#### [GOAL OF THE EXERCISE]
For every entry that follows, return the words exactly and omit any picture.

#### [RECORD EXTRACTS]

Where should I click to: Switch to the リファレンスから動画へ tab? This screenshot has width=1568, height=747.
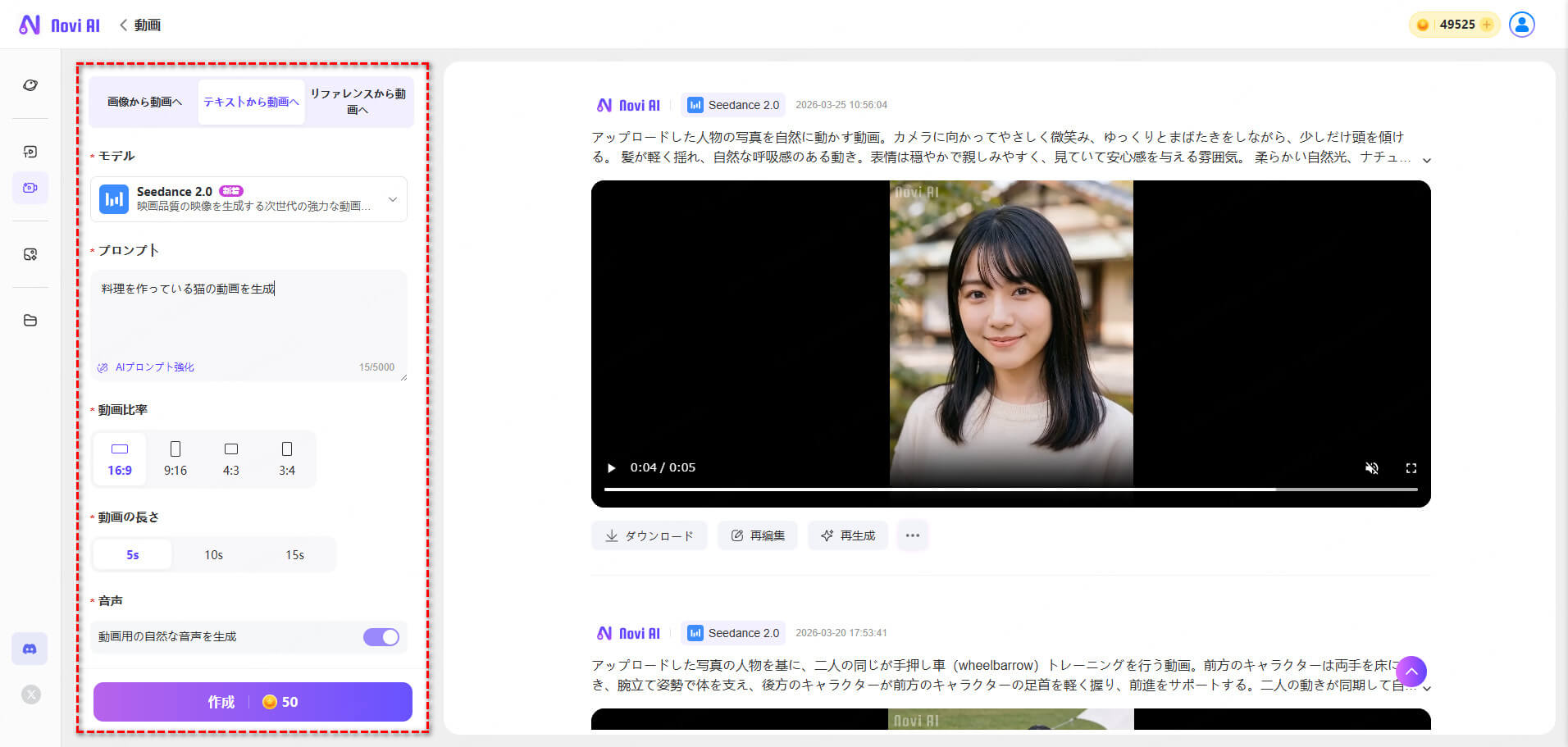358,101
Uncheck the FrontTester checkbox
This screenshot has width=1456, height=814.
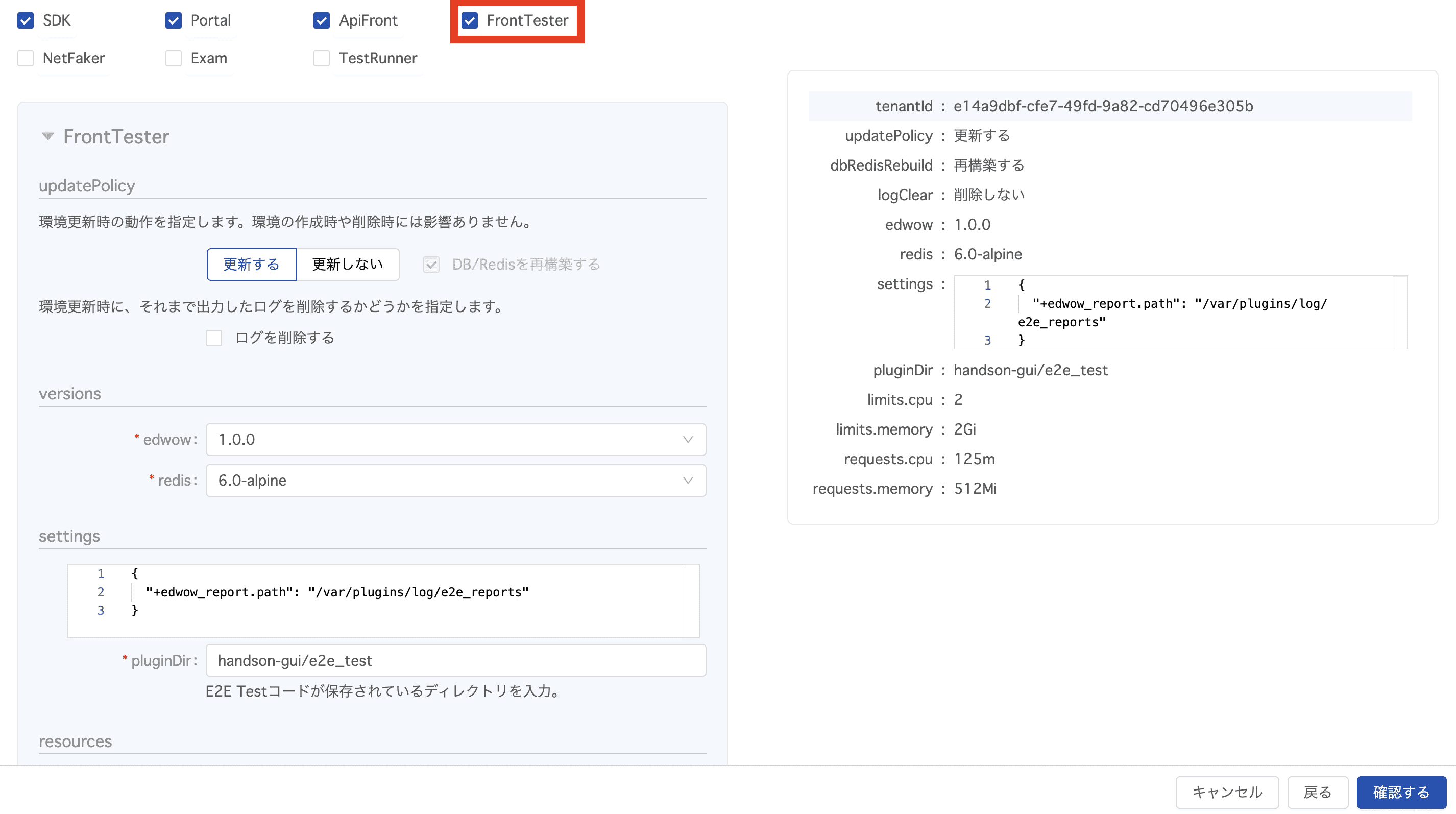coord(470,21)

#### [RESPONSE TO THIS EXERCISE]
Where should I click to: Switch to the リファレンスから動画へ tab? This screenshot has width=1568, height=747.
358,101
Uncheck the FrontTester checkbox
This screenshot has width=1456, height=814.
coord(470,21)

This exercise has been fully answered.